VIFs = [variance_inflation_factor(X.values, i) for i in range(X.shape[1])]
for idx, vif in enumerate(VIFs):
    print(f"VIF for column {X.columns[idx]}: {vif.round(3)}")
VIF for column year: 1.0
VIF for column access_clean_perc: 1.678
VIF for column gdp: 1.679
VIF for column popn: 1.001
  • Entity and Year have relatively high VIF

  • Remaining columns relatively low VIF

Ridge regression: applied

  • Model summary
  • Residual plot
Code
X_train, X_test, y_train, y_test = train_test_split(X, y, test_size = 0.2, random_state = 42)

# Add a constant to the model (for statsmodels)
X_train_const = sm.add_constant(X_train)
X_test_const = sm.add_constant(X_test)

# Initialize the Ridge Regression model
ridge_reg = Ridge(alpha = 1)  # Alpha is the regularization strength; adjust accordingly

# Fit the model
ridge_reg.fit(X_train, y_train)

# Predict on the testing set
y_pred = ridge_reg.predict(X_test)

# Calculate and print the MSE
mse = mean_squared_error(y_test, y_pred)
print(f'Mean Squared Error: {mse.round(2)}\n')

# Since Ridge doesn't provide AIC, BIC directly, we focus on what's available
print(f'R-squared: {r2.round(2)}')
Mean Squared Error: 1526.71

R-squared: 0.8
Code
residuals = y_test - y_pred
sns.residplot(x = y_pred, y = residuals, lowess = True, line_kws = {'color': 'red', 'lw': 1})
plt.xlabel('Predicted Values')
plt.ylabel('Residuals')
plt.title('Residual Plot')
plt.show()

Model tuning

Optimizing the hyperparameters of a machine learning model to enhance its performance.
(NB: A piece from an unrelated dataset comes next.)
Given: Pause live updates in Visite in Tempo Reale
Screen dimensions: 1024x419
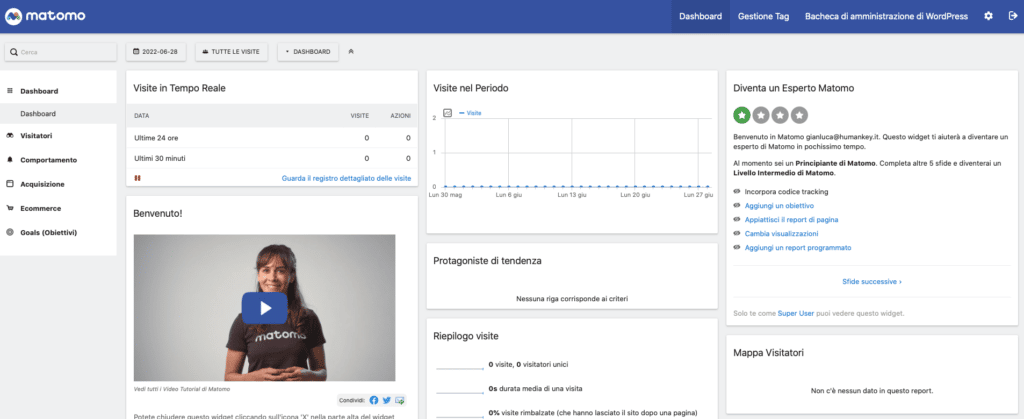Looking at the screenshot, I should pos(138,178).
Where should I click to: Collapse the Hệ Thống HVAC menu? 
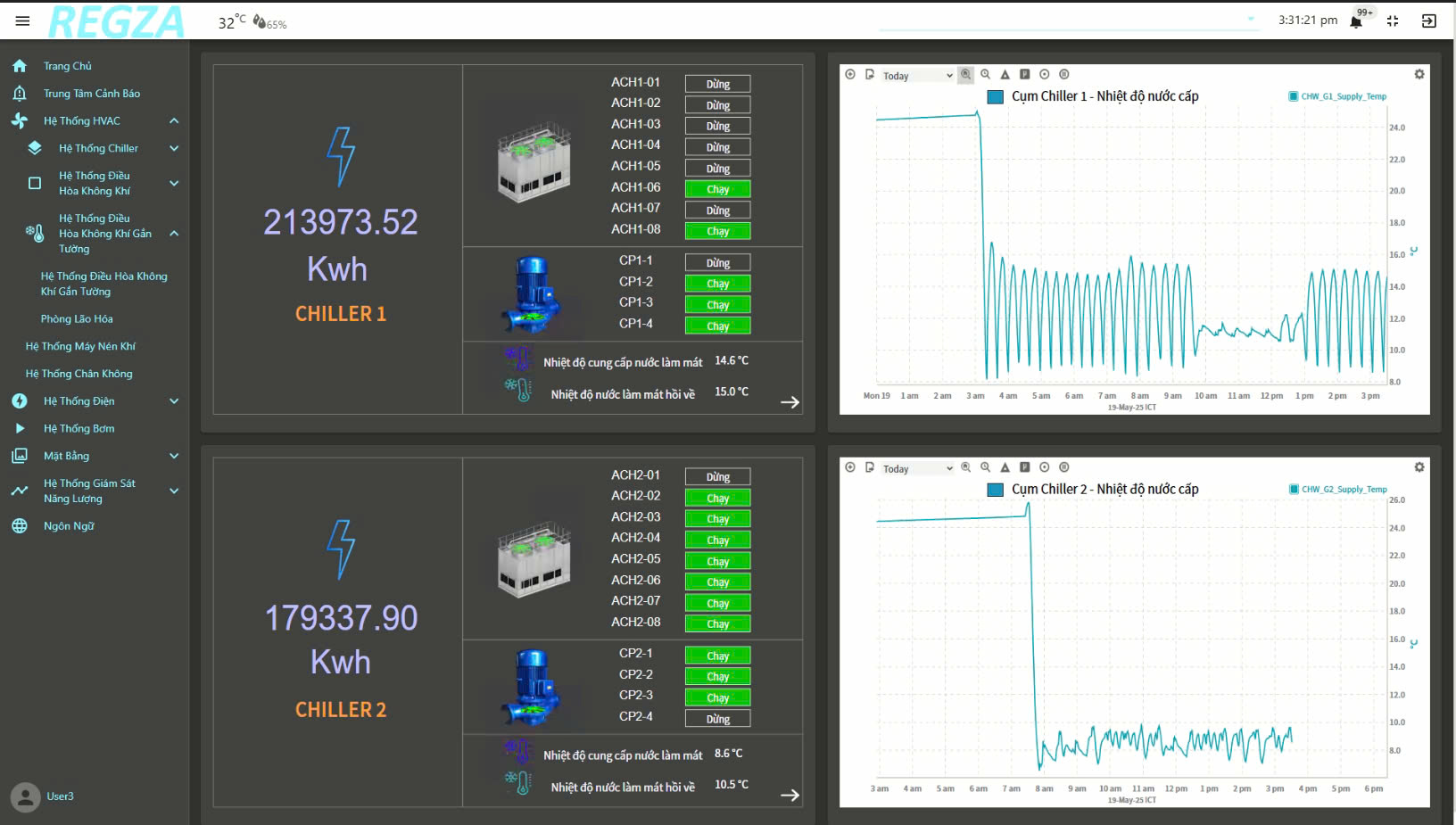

The process aims to find the best combination of hyperparameters that results in the most accurate predictions for a given dataset.

Key points:

  • Hyperparameters: Pre-set parameters influencing model behavior, not derived from data.

  • Search Methods: Techniques like Grid Search and Random Search to explore hyperparameter spaces.

  • Cross-Validation: Essential for assessing model generalizability during tuning.

  • Performance Metrics: Criteria like accuracy or MSE to evaluate hyperparameter efficacy.

  • Computational Cost: Potentially high, depending on hyperparameter space complexity.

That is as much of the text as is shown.